┌─ SUPPLIED DATA
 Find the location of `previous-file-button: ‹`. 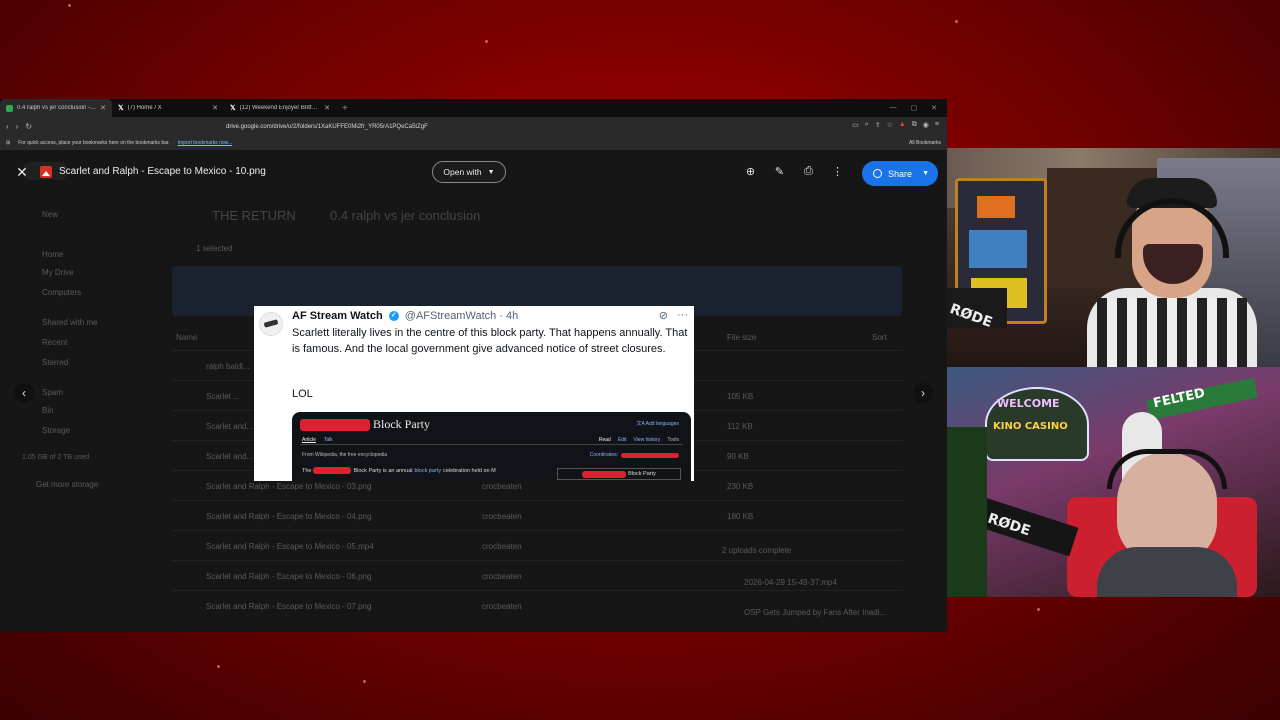

previous-file-button: ‹ is located at coordinates (24, 393).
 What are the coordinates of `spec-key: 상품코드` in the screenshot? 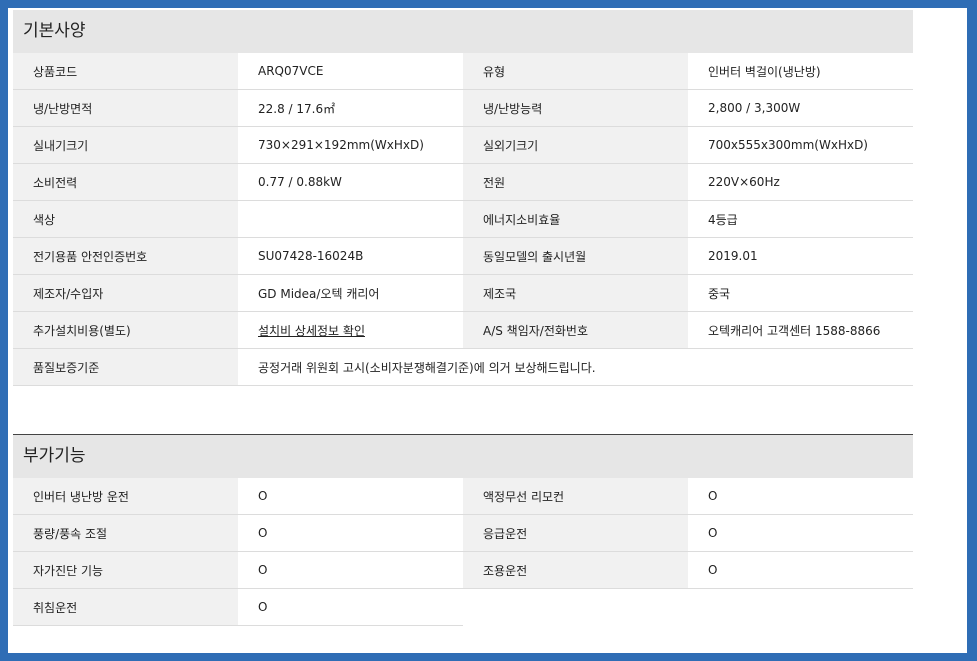 It's located at (126, 72).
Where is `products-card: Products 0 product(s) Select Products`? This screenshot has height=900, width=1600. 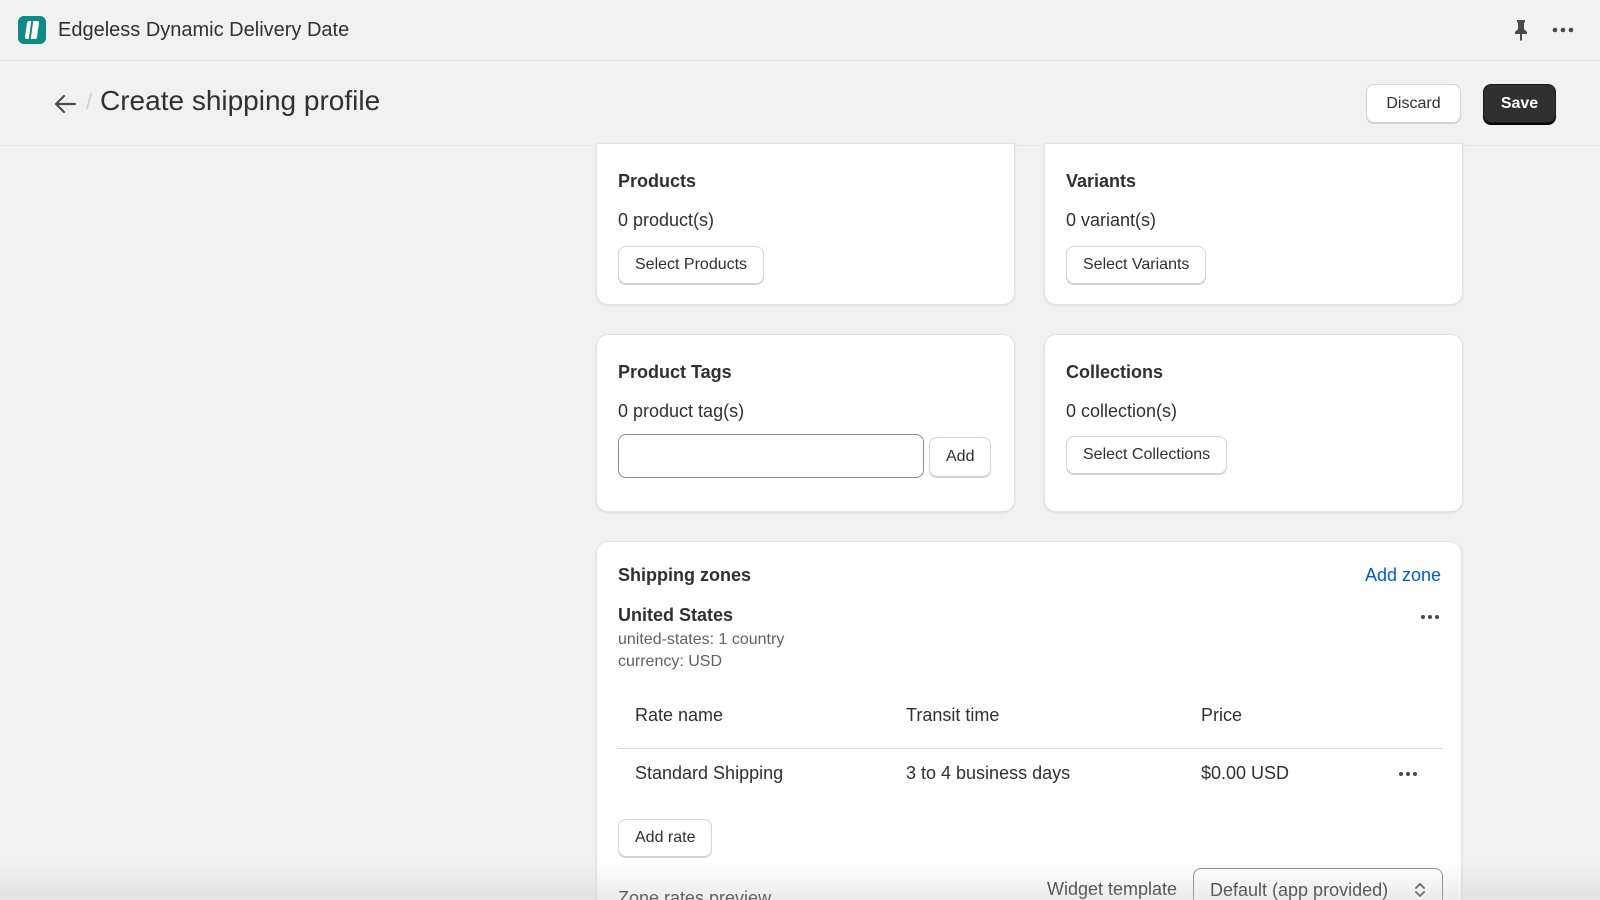 products-card: Products 0 product(s) Select Products is located at coordinates (806, 224).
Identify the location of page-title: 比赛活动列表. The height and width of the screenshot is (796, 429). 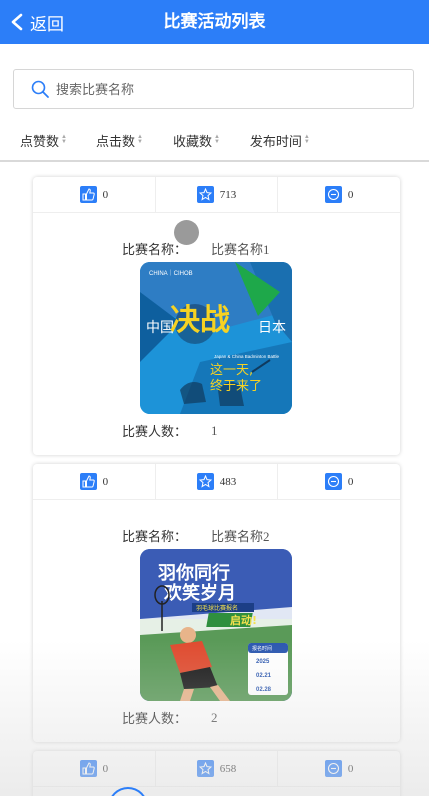
(214, 22).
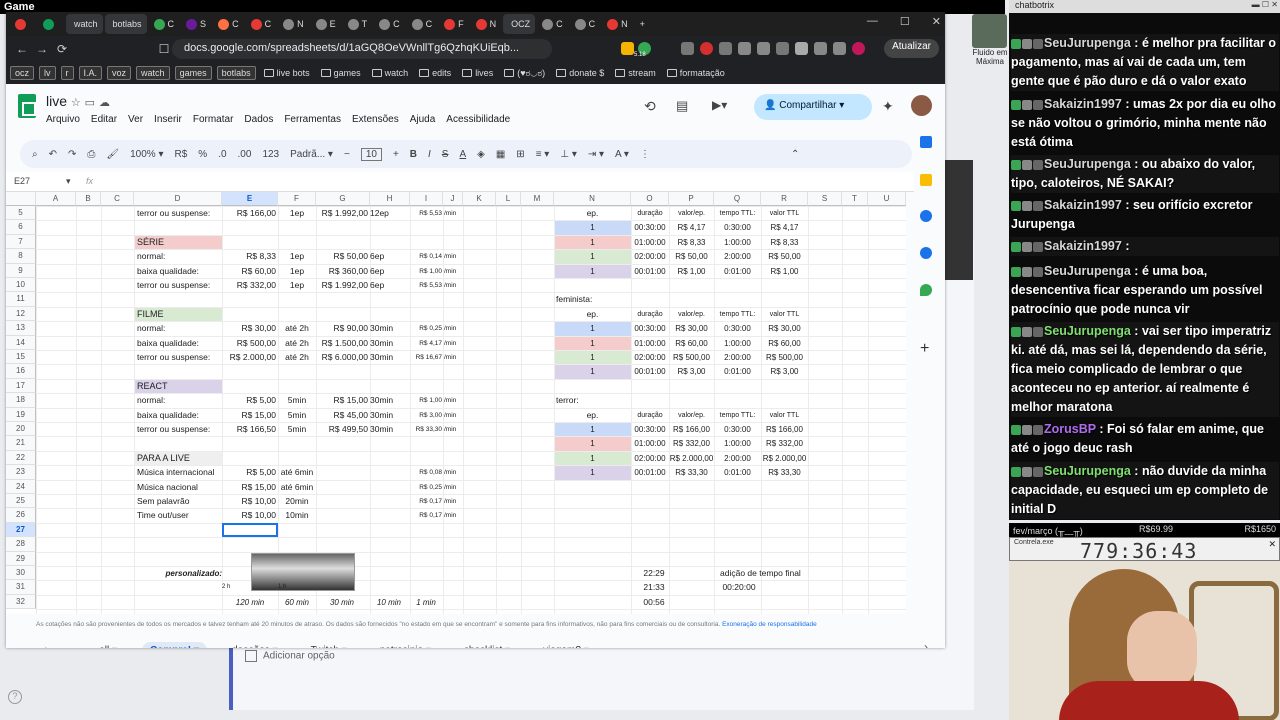 This screenshot has height=720, width=1280. What do you see at coordinates (645, 154) in the screenshot?
I see `more-icon: ⋮` at bounding box center [645, 154].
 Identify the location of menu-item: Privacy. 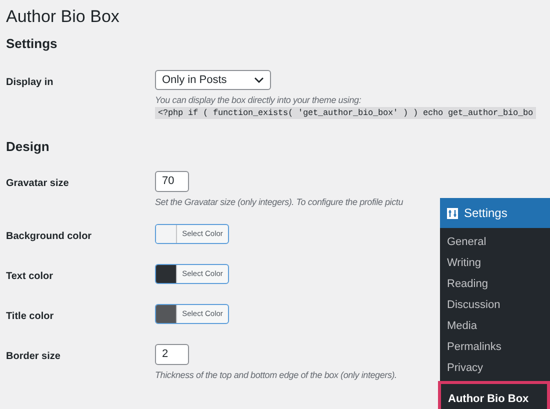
└─
- **WHAT THE TASK ASKS**: Reproduce the records word for word from the line containing "Identify the location of page-title: 比赛活动列表." through the end of the records, both included. Leave out the pictures.

- **OUTPUT BELOW**:
Identify the location of page-title: 比赛活动列表. The height and width of the screenshot is (796, 429). 
(214, 22).
 This screenshot has height=720, width=1280. What do you see at coordinates (645, 154) in the screenshot?
I see `more-icon: ⋮` at bounding box center [645, 154].
 Identify the location of menu-item: Privacy. 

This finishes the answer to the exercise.